Yesterday the Indonesian took steps to remedy that situation.

Susanty, 27, was one of many expatriates turning up at embassies, trying to receive emergency certificates to travel home during the Government's two-month amnesty, ending on January 4, for those in the country illegally.

She fled from her sponsor just five months after arriving, citing low wages, overwork and mistreatment.

"Since two-and-half-years I am living in the Emirates. I spent five months with the sponsor's house then ran away," Susanty said.

"The treatment of the sponsor's wife and children was not good to me. I was very unhappy and used to weep most of the time."

Susanty was lucky to find work with another family.

"Now I am working with an American family in Dubai and they pay Dh2,000 a month and provide food, accommodation, a day off in a week and everything I need. They are very good."

She said her previous sponsor paid her only Dh800 a month, and sometimes less.

"I have been waiting for the amnesty to travel back to my home country legally," Susanty said. She hoped to return to the UAE legally.

After the deadline, illegal workers face fines of Dh100 a day.

Another Indonesian woman, I Naila, has been in the UAE for three and a half years but stayed with her original sponsor for only one month.

She said her employer did not give her breaks and she slept only two hours a night.

"He paid me Dh800 a month," Ms Naila said.

She worked in Dubai, then Sharjah, then back to Dubai.

"Now I want to live and work on legal status," she said.

Ms Naila said she reported her employer's behaviour. "The police said you go and work," she said. "When you have money, go to your embassy and return to your country."

Salman Al Farisi, the Indonesian ambassador, said so far 175 citizens had benefited from the amnesty.

"So far there has been good response from the Indonesian community and as the days advances towards the deadline more people will turn up," Mr Al Farisi said.

"Some 10,000 Indonesians are expected to turn up during the two-month amnesty period.

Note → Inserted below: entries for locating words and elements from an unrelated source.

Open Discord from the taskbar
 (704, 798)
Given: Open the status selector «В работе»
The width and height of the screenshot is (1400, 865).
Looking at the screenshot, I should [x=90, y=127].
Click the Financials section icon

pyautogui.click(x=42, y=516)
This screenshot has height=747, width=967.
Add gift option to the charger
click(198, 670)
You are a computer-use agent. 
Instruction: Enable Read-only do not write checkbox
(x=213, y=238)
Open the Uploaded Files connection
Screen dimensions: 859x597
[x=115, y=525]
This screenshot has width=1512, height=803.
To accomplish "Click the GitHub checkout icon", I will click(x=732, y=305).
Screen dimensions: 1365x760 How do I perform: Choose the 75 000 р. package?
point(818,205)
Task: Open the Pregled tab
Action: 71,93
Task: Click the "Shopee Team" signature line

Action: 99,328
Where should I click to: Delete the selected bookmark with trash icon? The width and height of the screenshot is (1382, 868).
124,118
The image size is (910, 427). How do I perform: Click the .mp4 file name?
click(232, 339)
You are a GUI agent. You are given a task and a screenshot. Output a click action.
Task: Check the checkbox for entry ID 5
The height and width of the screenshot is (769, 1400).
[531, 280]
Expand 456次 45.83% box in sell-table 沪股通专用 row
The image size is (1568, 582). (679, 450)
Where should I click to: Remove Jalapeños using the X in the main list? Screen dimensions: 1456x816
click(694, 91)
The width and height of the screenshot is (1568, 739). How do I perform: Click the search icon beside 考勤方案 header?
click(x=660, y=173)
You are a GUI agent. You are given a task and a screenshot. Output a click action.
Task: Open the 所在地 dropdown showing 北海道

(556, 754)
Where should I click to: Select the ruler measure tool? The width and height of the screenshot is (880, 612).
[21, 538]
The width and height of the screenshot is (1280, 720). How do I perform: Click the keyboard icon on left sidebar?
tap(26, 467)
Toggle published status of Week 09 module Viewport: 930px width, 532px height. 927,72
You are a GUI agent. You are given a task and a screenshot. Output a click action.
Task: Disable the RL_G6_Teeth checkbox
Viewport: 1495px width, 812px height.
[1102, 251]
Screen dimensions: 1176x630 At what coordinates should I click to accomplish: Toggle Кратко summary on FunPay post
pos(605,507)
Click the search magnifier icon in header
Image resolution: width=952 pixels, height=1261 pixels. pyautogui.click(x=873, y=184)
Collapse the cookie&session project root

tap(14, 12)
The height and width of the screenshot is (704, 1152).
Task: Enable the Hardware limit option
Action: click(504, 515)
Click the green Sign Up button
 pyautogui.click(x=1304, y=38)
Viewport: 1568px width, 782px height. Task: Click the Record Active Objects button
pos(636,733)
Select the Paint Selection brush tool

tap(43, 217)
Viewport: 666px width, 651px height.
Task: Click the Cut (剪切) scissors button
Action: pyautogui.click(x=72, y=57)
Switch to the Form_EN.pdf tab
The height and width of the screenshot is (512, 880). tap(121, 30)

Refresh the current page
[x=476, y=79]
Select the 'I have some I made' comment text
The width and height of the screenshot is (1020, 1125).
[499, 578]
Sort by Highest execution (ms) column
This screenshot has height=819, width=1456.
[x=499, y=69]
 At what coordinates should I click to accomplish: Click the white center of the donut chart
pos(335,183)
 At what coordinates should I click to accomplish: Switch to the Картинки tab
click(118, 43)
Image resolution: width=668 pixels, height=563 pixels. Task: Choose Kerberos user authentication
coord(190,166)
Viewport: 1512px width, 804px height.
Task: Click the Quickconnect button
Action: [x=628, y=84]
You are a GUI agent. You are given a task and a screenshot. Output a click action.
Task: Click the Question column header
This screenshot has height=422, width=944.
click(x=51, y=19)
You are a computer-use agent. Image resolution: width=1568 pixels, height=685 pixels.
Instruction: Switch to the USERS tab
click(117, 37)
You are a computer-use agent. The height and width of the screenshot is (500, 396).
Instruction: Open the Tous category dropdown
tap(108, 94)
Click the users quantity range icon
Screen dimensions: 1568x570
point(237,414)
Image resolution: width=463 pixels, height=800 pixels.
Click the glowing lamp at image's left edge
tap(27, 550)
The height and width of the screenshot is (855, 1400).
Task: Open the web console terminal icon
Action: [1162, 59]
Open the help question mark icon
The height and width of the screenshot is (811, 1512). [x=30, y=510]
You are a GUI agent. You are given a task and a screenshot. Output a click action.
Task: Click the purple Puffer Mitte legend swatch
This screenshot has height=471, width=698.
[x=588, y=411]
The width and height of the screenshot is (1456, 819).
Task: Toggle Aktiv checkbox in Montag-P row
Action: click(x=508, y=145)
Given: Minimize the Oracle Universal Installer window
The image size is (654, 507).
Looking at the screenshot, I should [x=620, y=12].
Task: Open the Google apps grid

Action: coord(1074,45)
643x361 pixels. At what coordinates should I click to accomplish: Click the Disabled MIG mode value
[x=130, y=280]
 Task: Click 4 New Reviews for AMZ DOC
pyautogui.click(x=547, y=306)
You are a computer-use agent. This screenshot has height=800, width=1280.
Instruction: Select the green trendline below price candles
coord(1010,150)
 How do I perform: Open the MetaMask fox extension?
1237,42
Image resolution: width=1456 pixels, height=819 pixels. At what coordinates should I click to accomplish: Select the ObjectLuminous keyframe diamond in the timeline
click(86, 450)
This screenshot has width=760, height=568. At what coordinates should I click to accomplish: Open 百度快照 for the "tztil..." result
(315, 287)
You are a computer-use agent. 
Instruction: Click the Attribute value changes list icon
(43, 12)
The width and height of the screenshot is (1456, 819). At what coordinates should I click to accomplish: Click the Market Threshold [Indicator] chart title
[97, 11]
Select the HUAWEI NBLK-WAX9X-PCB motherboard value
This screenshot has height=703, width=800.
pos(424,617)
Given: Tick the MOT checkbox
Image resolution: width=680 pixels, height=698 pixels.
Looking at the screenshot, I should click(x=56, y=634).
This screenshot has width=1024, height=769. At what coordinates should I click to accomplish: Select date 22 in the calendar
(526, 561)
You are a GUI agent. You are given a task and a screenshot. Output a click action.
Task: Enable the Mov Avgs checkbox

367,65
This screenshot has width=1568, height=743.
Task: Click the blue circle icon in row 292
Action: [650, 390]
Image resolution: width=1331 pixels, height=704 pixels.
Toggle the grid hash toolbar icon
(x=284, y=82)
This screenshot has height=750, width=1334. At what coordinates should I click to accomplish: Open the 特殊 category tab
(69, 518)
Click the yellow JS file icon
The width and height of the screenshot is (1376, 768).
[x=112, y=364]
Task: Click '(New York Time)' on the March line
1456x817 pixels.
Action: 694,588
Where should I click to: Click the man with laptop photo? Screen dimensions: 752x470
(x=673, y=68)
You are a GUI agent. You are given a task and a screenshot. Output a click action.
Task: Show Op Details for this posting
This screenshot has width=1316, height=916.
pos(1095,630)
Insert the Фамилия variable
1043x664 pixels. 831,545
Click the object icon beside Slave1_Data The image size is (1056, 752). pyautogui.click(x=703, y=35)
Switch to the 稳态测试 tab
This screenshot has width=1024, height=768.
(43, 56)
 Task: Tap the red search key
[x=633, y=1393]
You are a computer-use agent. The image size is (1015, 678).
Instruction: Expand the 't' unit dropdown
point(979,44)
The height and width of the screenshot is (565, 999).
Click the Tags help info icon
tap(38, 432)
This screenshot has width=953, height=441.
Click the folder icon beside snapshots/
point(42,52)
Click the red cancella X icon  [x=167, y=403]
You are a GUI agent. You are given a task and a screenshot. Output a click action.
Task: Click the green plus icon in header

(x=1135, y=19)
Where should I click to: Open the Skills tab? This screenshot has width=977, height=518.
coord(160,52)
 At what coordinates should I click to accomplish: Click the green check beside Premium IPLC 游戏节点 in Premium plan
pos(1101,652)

We anticipate that around 3,000 will come up to the embassy."

He said he hoped that people who had already received passes from the mission would spread the word to their compatriots. There are 79,000 Indonesians in the country.

Some people from other countries have been shuttling between their country's missions and the voluntary departure immigration centre in Mussaffah, trying to obtain clearance permits to travel home.

Babul, 28, a Bangladeshi, obtained his pass from the embassy, but was turned away at the Mussaffah centre because he did not have a passport and visa copy.

Babul said his passport was taken by the men who brought him to Abu Dhabi on a visit visa and pushed him to work on farms. He fled.

He has managed to survive without documents for three years, on between Dh10 and Dh15 a day.

"I have never been caught by the police," Babul said.

He said the agents who brought him out assured him his visa would come but he never received it.

"I don't know where they have gone. I am a poor person and don't have money, please help me," he said.

"I went inside immigration with the embassy paper but officials denied to give me clearance. They ask for passport or visa copies. I told them I don't have anything. I don't find work here. I am very troubled here."

Mohammed Tanveer, 24, has spent four years in the country, three of them illegally. The Pakistani's passport was seized at the airport.

"I worked with a sponsor for a year who paid me Dh1,200, then I fled due to paltry wages," Mr Tanveer said. Police arrested him twice in Dubai but released him.

He finally received clearance papers from immigration and is going home at the end of the month.

"I am very happy to meet my parents after four years," Mr Tanveer said.